Un’altra versione è quella fornita dal Rohlfs, il quale suppone che il nome del paese sia da collegare con il gentilizio romano "Caerum", poi declinato in Caenum.

Totalmente priva di fondamento è invece la fantasiosa interpretazione fornita dagli storici del XVI secolo, tra i quali Celestino Colleoni e Giangrisostomo Zanchi, che indicavano il paese come fondato da Cidno, mitologico primo abitante di Bergamo, da cui i discendenti avrebbero preso il nome, mutuandolo in Cydnomani prima ed in Cenomani poi.
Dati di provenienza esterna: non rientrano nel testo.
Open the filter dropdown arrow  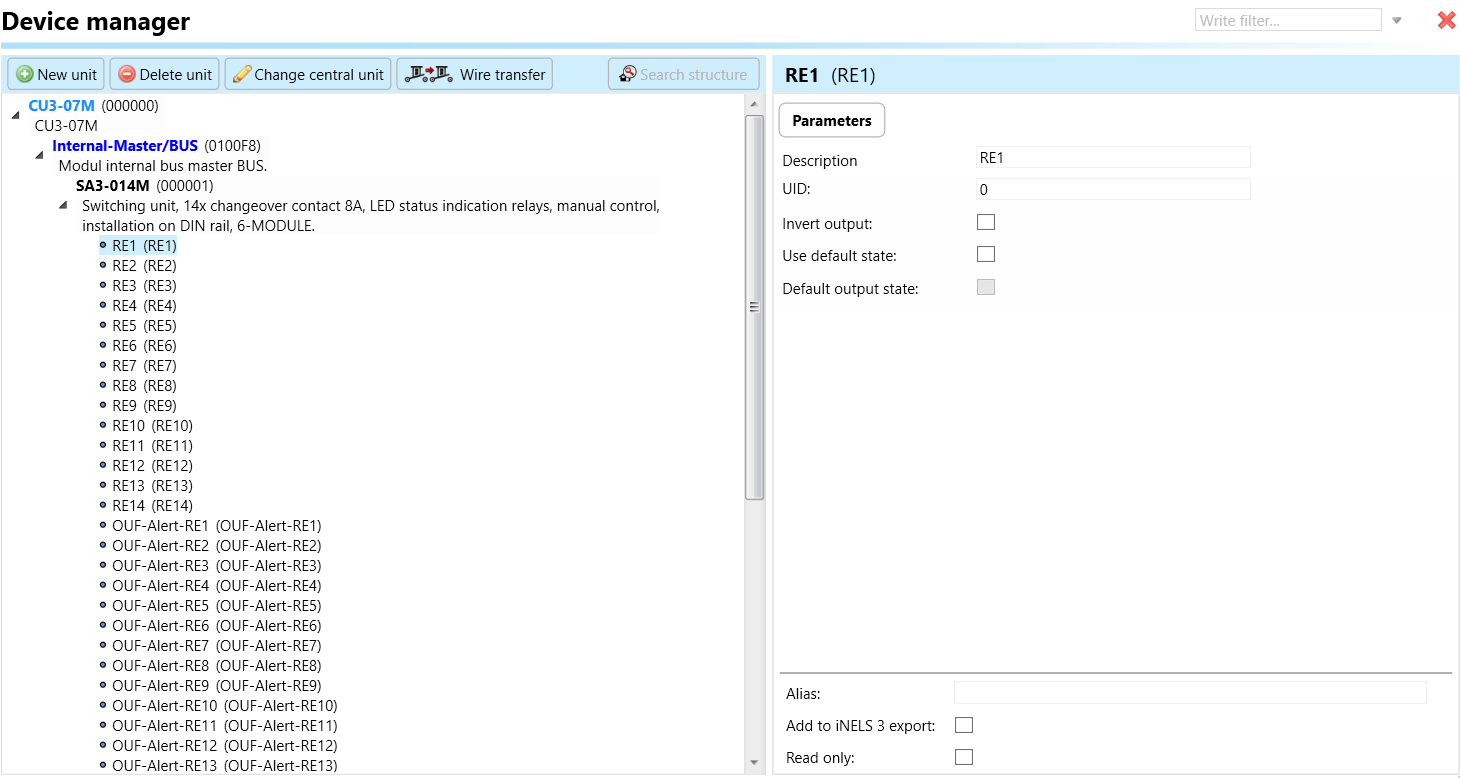pyautogui.click(x=1397, y=20)
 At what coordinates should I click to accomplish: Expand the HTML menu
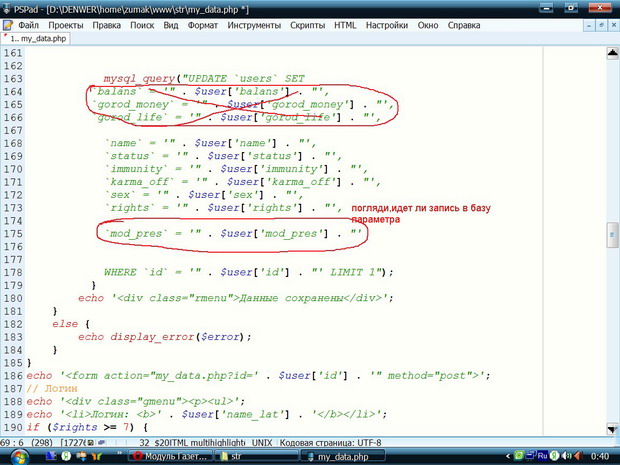click(x=345, y=22)
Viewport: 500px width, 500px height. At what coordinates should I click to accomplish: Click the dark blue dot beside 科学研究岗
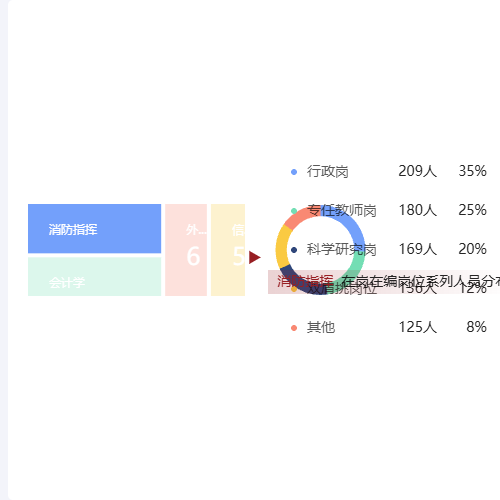(x=294, y=250)
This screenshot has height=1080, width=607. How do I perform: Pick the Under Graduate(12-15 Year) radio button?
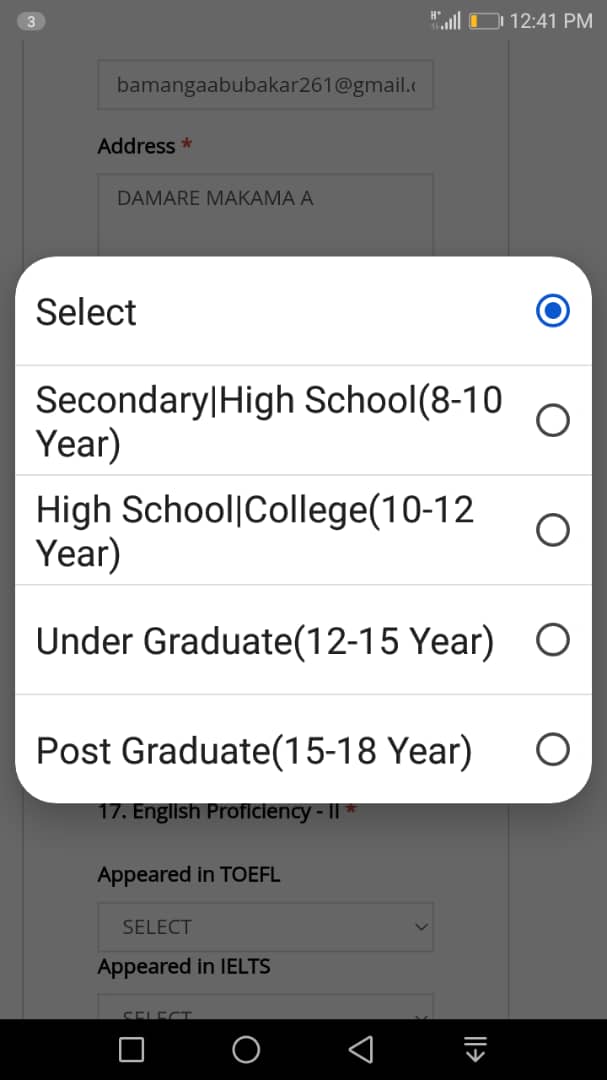coord(553,640)
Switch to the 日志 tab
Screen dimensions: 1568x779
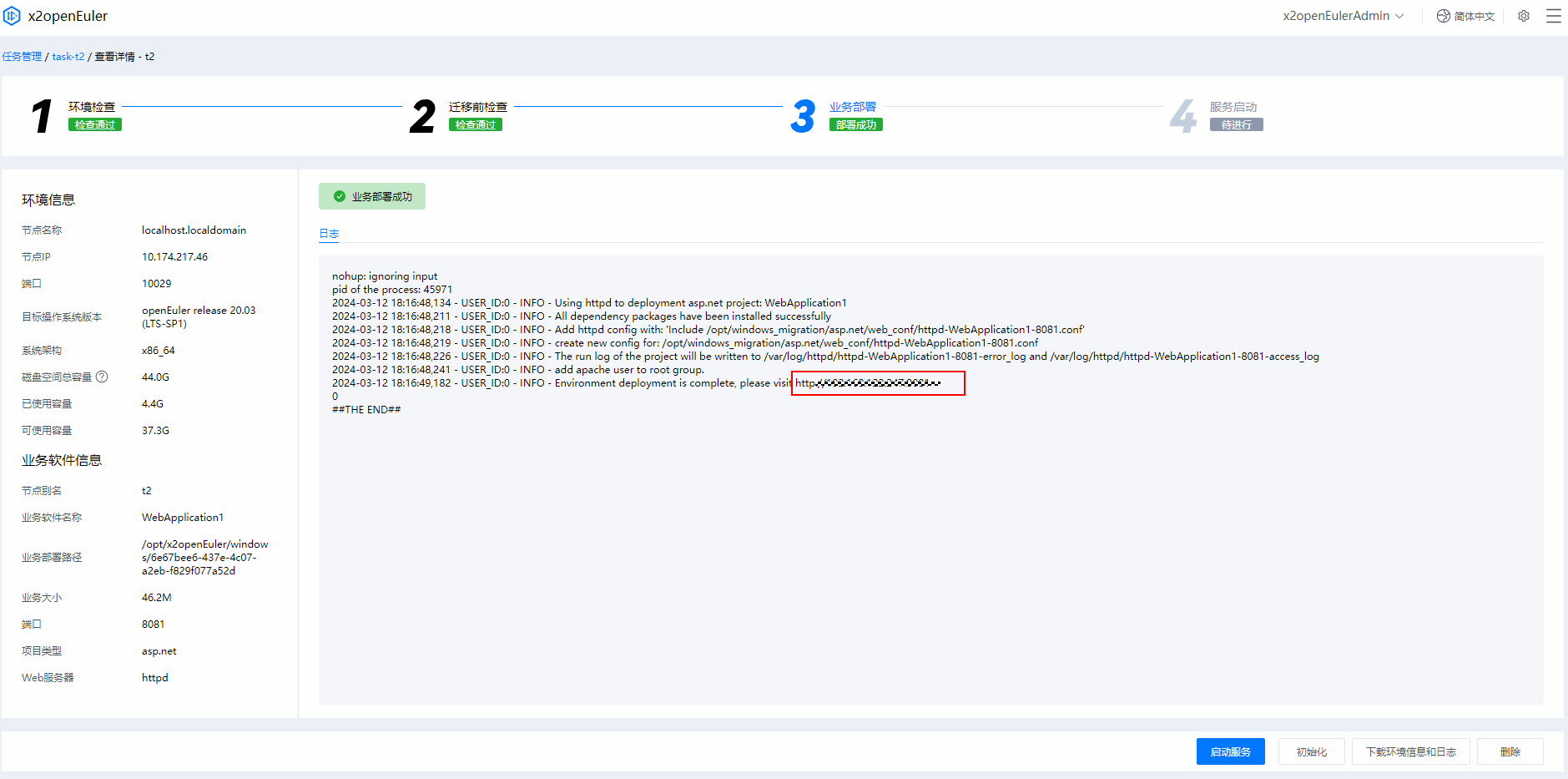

Questa stirpe gallica, che abitò la provincia bergamasca, si sarebbe insediata a lungo nel borgo tanto da identificarlo con il proprio nome.

Cenni storici[modifica | modifica sorgente]

Dalla preistoria ai romani[modifica | modifica sorgente]

Il fossile dell’Eudimorphodon ranzii, custodito presso il Museo di Scienze Naturali di Bergamo

Sul territorio comunale sono stati rinvenuti numerosi reperti risalenti a differenti epoche. I più antichi ed importanti sono stati portati alla luce nella zona della ”cava Ratta”, un antico sito estrattivo dismesso collocato a Nord dell’abitato, grazie ai quali è stato possibile ricostruire l’origine geologica della zona.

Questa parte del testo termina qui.